→ **Testo fornito**:
- - - -

L’autore si chiede giustamente se: “il fatto di far coincidere totalmente cervello e coscienza non è forse una convinzione di chiara natura ideologica, che esclude dogmaticamente la possibilità di forme di coscienza non necessariamente derivanti e dipendenti dall’organo cerebrale (sempre ammesso che si possa davvero, senza dubbi di sorta, dichiararlo definitivamente e irreversibilmente “spento”)?”.
In generale, l’espiantato respira e ha un cuore che batte. In caso contrario non potrebbe subire l’espianto degli organi. L’espiantato è quindi vivo, per quanto privo di coscienza.
È una verità che alle persone non viene detta. Al di là di ogni altra considerazione, è questo l’elemento assolutamente inaccettabile: questa omissione, questa dissimulazione, questo silenzio.

- - - -

→ **Record forniti**:
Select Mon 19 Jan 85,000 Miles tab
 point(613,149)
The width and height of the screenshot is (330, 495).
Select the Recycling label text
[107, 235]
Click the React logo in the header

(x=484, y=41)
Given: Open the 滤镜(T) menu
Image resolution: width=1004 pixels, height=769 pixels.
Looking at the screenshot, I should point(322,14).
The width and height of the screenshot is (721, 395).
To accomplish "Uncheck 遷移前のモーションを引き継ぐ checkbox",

- - - -

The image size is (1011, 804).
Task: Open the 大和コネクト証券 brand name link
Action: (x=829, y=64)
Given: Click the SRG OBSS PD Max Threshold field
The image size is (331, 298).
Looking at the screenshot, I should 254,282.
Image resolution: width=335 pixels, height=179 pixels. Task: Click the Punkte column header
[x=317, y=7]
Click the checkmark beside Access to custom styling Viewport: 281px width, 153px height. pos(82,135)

- - - -

→ **Compito 1**:
Rispondi a queste domande sul testo fornito:
(a) Oltre a respirare, che cosa ha in generale l'espiantato?
(b) Di quale natura potrebbe essere, secondo la domanda dell'autore, la convinzione che fa coincidere totalmente cervello e coscienza?
(c) Quale elemento viene definito assolutamente inaccettabile?
→ **Compito 2**:
Come si traduce in inglese la frase del testo fornito "L’espiantato è quindi vivo, per quanto privo di coscienza."?
→ **Compito 3**:
Ricopia il passo del testo fornito compreso tra "È una verità" e "dissimulazione, questo silenzio.", estremi inclusi.
I record non hanno alcun legame con il testo fornito.

→ **Soluzione scritta 1**:
(a) Un cuore che batte.
(b) Di chiara natura ideologica.
(c) L'omissione, la dissimulazione, il silenzio su una verità che alle persone non viene detta.

→ **Soluzione scritta 2**:
The person whose organs are removed is therefore alive, albeit lacking consciousness.

→ **Soluzione scritta 3**:
È una verità che alle persone non viene detta. Al di là di ogni altra considerazione, è questo l’elemento assolutamente inaccettabile: questa omissione, questa dissimulazione, questo silenzio.